Private Sector Conservation Investments under the Endangered Species Act: A Guide to Return on Investment Analysis

Summary

A range of programs under the US Endangered Species Act (ESA) aims to increase management flexibility and encourage voluntary conservation. This paper uses a return on investment framework to examine business’ incentives to participate in such programs.

Key Findings

  • Participation in voluntary ESA programs can trigger a range of immediate and longer-term business costs.
  • Proactive, voluntary conservation can be in the private sector’s interest, particularly when it reduces the probability or cost of future compliance obligations.
  • Participation in voluntary ESA programs can reduce business uncertainties and risks and may help avoid regulation-driven delays to new land uses or other investments.
  • Analysis of participation incentives is relevant to NGO and other conservation advocates interested in encouraging more conservation by the private sector.

Abstract

The US Endangered Species Act (ESA) protects imperiled species by prohibiting harm to listed species and their habitat.

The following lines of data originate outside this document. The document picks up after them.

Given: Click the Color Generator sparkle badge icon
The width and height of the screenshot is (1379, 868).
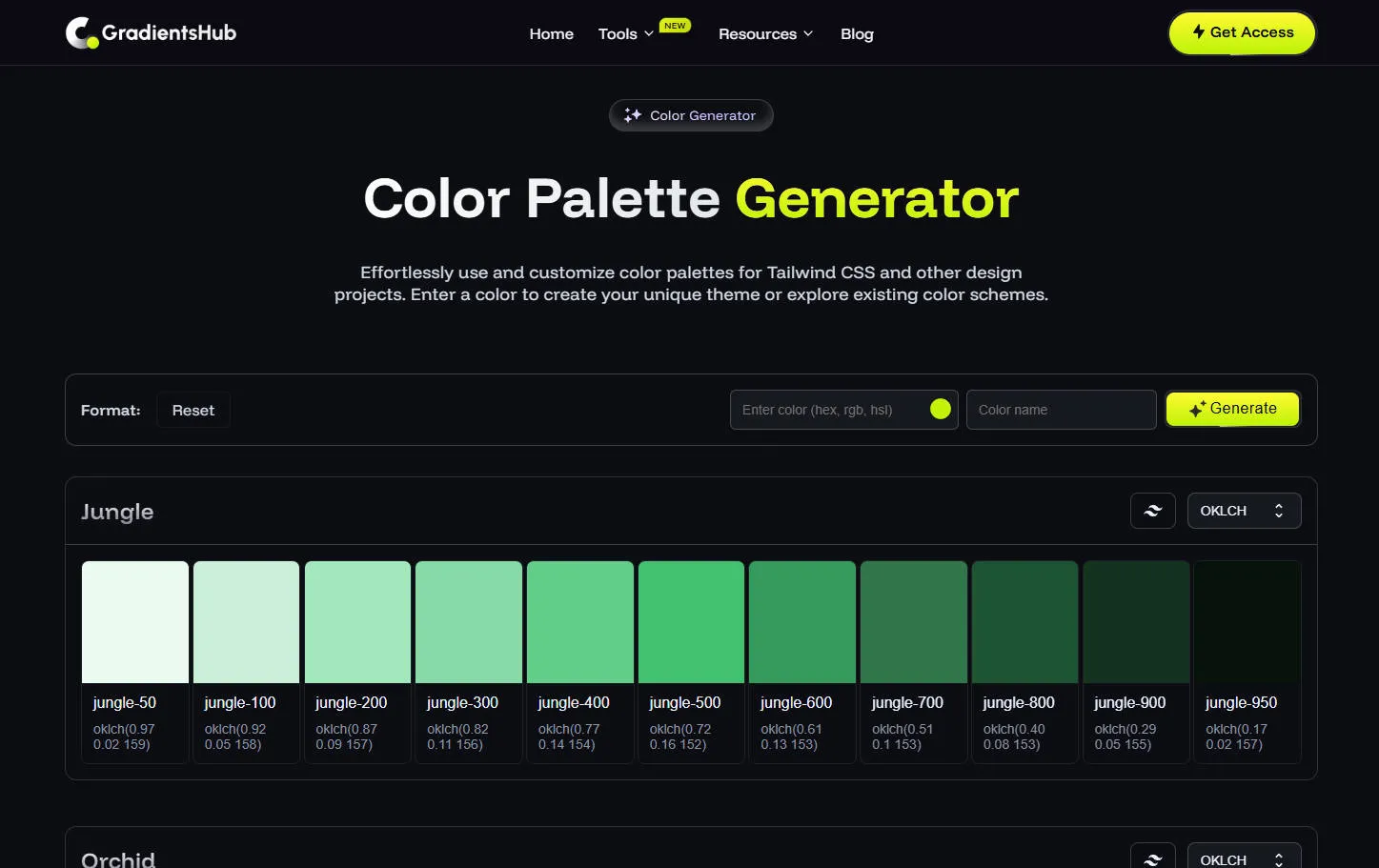Looking at the screenshot, I should [x=632, y=115].
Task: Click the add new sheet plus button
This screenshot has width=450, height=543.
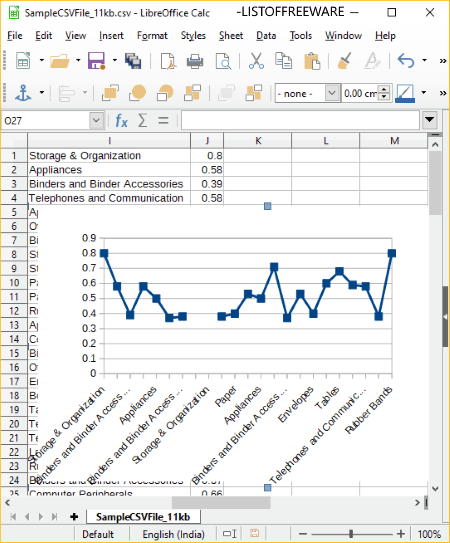Action: tap(74, 517)
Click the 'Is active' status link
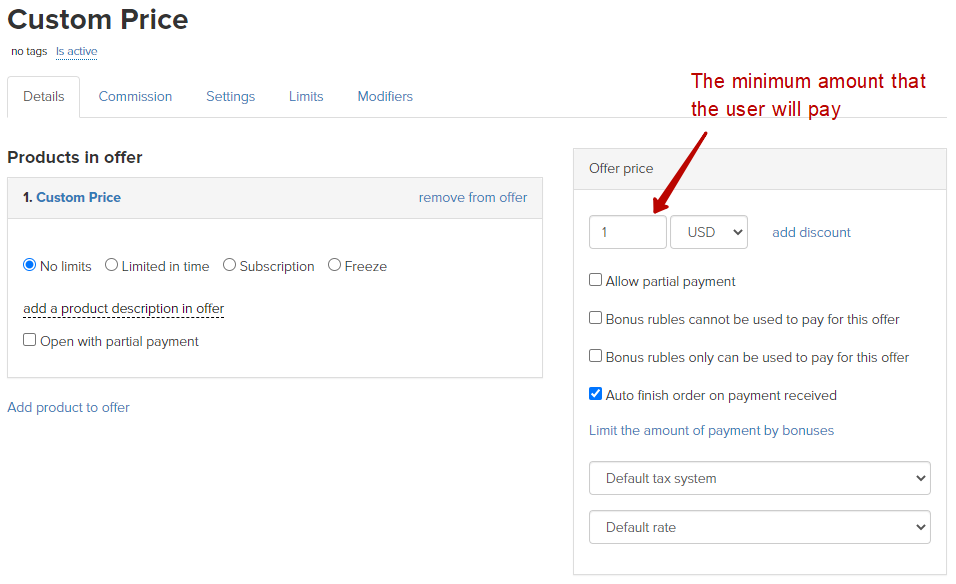This screenshot has height=584, width=956. [76, 51]
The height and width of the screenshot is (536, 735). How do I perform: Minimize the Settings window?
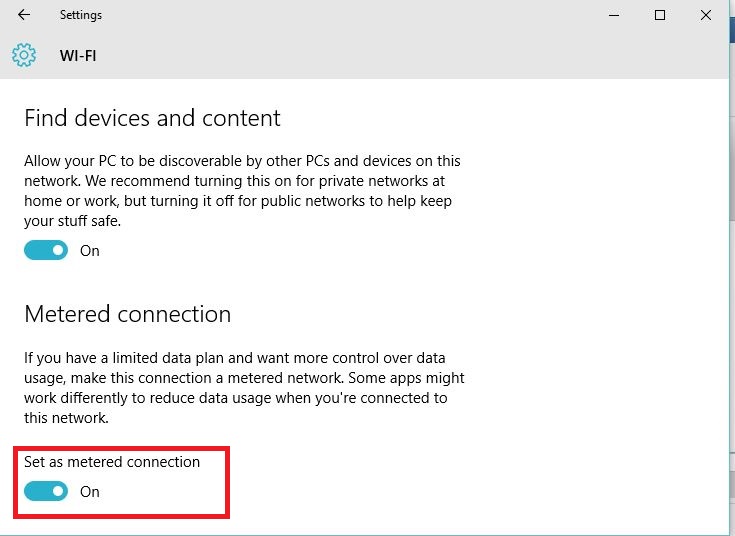click(613, 15)
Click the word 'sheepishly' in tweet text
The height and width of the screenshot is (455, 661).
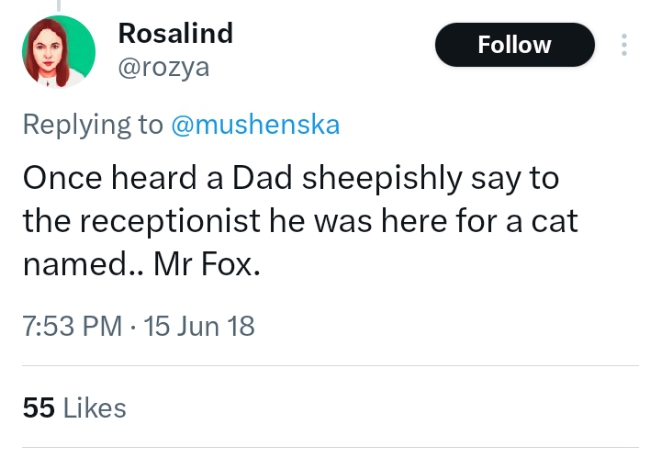pyautogui.click(x=382, y=178)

Over the last 20 years, the US Fish and Wildlife Service and National Marine Fisheries Service have developed programs to increase management flexibility under the ESA and to encourage voluntary conservation actions by the private sector—above and beyond what is required for ESA compliance. These programs include Candidate Conservation Agreements, Safe Harbor Agreements, and a new Prelisting Conservation Policy, among others. Why would private landowners and firms voluntarily engage in proactive conservation efforts? We address that question by exploring the incentives created by ESA programs, using a return on investment (ROI) framework to identify the costs and benefits of participation. The paper is relevant to firms affected by current or potential species listings. It is also relevant to NGO and government conservation advocates interested in encouraging more conservation by the private sector. The analysis sheds light on factors likely to affect participation, programs’ likely effectiveness, ways to better target partnering or cost-share engagements with the private sector, and the design of future programs to achieve conservation goals.